TASK STATEMENT. Would you please set down, word for word, the lines from the one with "Given: Copy transaction ID ending in 717127" through the final line of the data below, omitting any pictures?

Screenshot grounding data:
◆ ◆ ◆ ◆ ◆

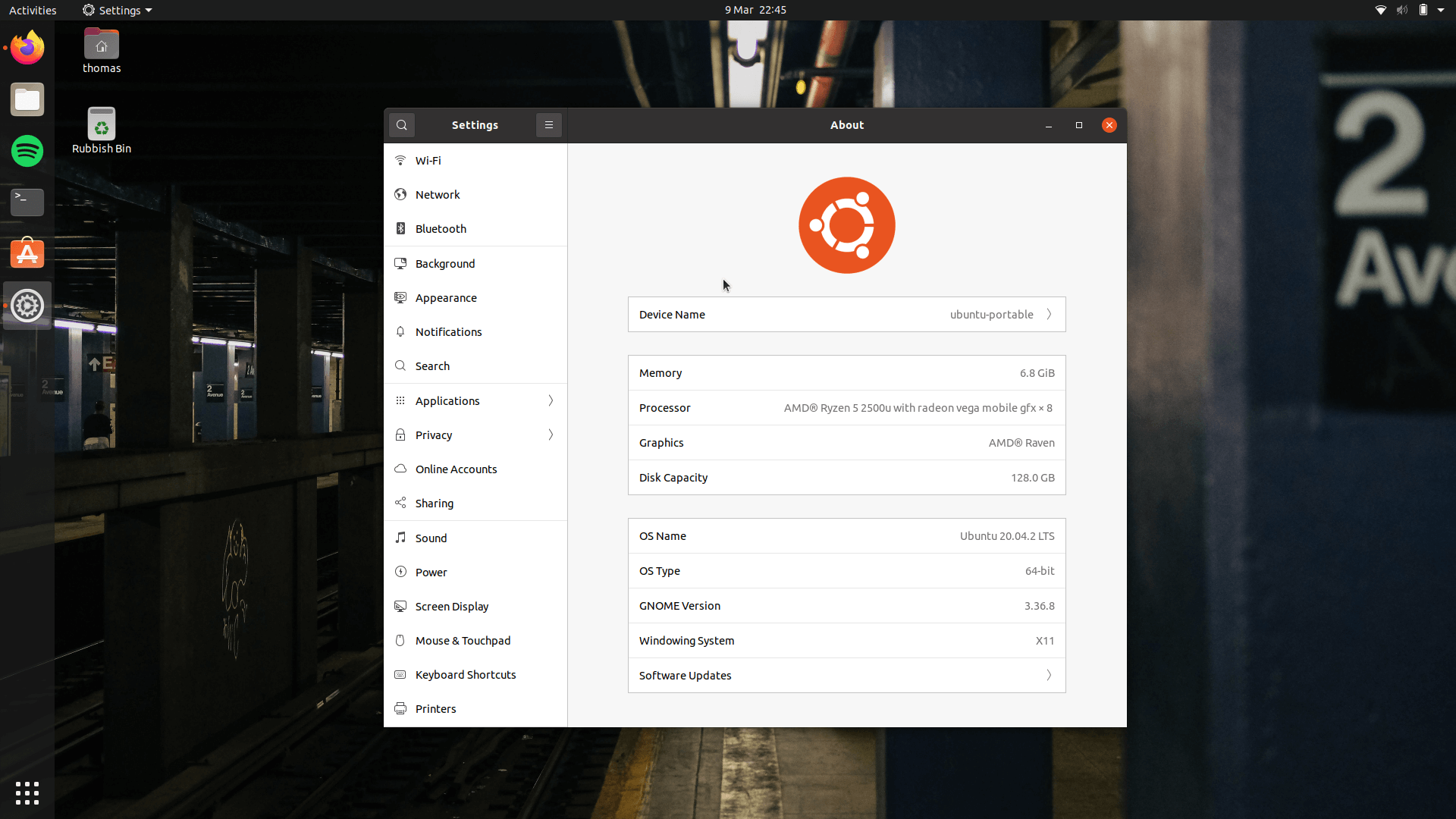Screen dimensions: 1456x819
Task: Launch Firefox from the dock
Action: pos(27,47)
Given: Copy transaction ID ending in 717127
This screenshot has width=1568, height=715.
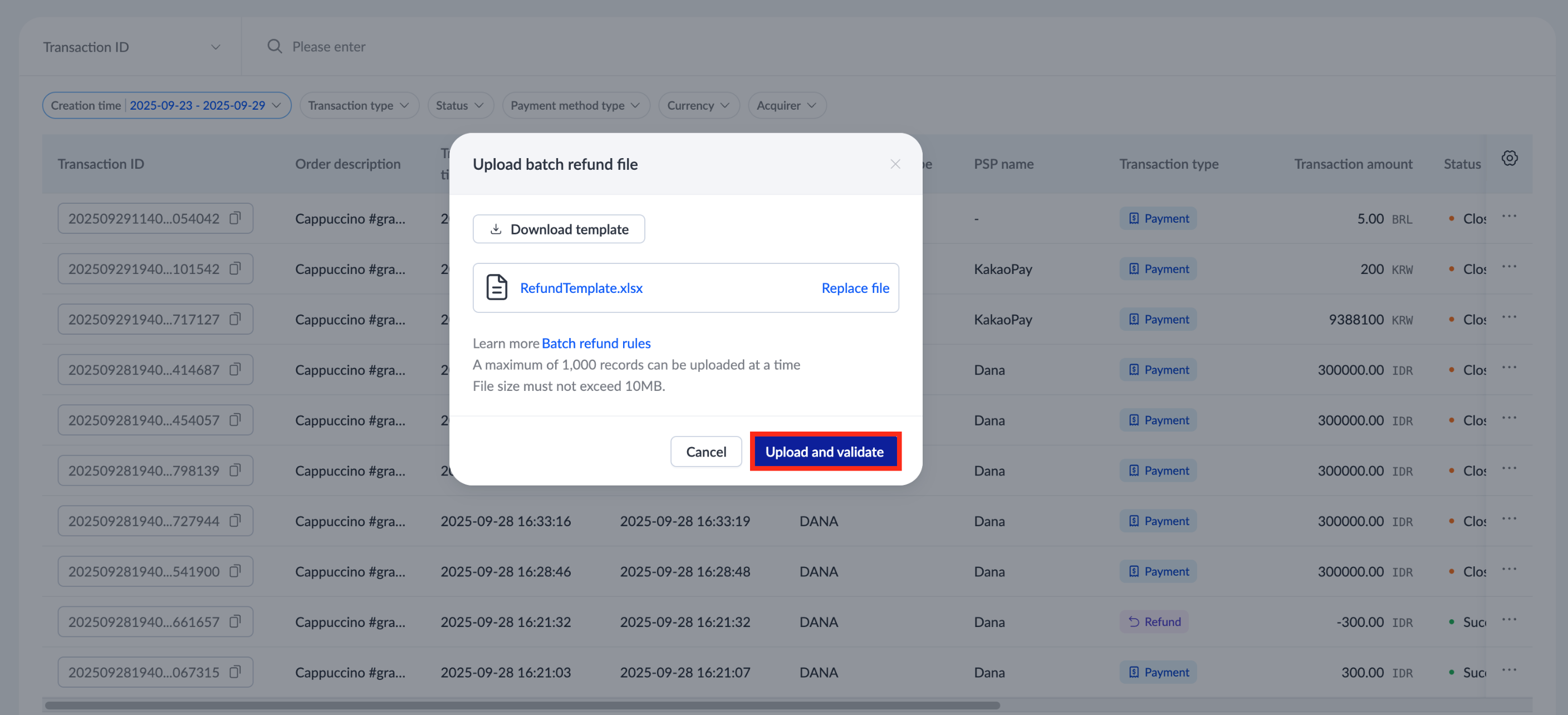Looking at the screenshot, I should click(235, 319).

◆ ◆ ◆ ◆ ◆

SOLVED PROBLEM.
Given: Copy transaction ID ending in 717127
This screenshot has width=1568, height=715.
Looking at the screenshot, I should click(235, 319).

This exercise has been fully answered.